Reproduce verbatim the lines of the listing from the line containing "I will point(477,58)." through the line containing "point(168,763)", with both of those lines included.

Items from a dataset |
+===+

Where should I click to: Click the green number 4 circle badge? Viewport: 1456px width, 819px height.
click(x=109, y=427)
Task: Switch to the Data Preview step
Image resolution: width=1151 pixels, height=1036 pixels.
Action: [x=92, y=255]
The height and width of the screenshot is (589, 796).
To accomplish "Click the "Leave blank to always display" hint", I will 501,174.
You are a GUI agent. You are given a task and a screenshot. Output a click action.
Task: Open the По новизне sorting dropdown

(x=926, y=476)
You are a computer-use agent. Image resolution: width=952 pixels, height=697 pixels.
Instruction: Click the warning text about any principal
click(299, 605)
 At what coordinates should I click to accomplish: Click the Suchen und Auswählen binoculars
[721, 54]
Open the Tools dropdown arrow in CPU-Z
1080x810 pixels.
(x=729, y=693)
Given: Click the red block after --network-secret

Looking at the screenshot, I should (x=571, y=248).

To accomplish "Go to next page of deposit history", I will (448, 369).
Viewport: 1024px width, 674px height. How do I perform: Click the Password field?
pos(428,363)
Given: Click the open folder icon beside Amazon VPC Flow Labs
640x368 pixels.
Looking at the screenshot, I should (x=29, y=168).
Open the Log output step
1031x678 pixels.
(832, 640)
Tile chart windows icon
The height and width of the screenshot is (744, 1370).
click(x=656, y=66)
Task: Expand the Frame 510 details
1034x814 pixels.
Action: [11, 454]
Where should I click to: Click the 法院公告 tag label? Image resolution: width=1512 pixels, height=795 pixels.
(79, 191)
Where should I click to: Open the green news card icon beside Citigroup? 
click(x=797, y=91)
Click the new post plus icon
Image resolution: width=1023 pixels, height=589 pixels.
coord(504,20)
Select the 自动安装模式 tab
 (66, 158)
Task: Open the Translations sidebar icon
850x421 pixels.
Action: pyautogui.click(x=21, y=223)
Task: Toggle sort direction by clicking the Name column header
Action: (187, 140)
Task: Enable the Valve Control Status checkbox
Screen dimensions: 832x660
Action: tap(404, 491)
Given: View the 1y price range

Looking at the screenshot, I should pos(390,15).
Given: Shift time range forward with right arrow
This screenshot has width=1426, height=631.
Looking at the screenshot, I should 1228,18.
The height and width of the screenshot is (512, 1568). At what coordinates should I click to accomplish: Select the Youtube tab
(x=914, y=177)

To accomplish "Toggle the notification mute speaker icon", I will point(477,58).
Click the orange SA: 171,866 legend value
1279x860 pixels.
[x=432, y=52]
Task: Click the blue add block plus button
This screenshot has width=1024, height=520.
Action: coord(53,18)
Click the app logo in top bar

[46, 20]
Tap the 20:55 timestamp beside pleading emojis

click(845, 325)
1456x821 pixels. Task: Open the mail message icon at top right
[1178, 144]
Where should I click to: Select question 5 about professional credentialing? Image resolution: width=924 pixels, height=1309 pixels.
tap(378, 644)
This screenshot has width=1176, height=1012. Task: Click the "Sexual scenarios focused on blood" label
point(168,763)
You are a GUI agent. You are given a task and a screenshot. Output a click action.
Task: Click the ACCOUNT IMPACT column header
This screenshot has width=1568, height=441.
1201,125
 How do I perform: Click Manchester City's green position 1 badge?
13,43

+===+

Response to this task |
To accomplish "Toggle the notification mute speaker icon", I will point(477,58).
Click the orange SA: 171,866 legend value
1279x860 pixels.
[x=432, y=52]
Task: Click the blue add block plus button
This screenshot has width=1024, height=520.
Action: coord(53,18)
Click the app logo in top bar

[46, 20]
Tap the 20:55 timestamp beside pleading emojis

click(845, 325)
1456x821 pixels. Task: Open the mail message icon at top right
[1178, 144]
Where should I click to: Select question 5 about professional credentialing? Image resolution: width=924 pixels, height=1309 pixels.
tap(378, 644)
This screenshot has width=1176, height=1012. Task: Click the "Sexual scenarios focused on blood" label
point(168,763)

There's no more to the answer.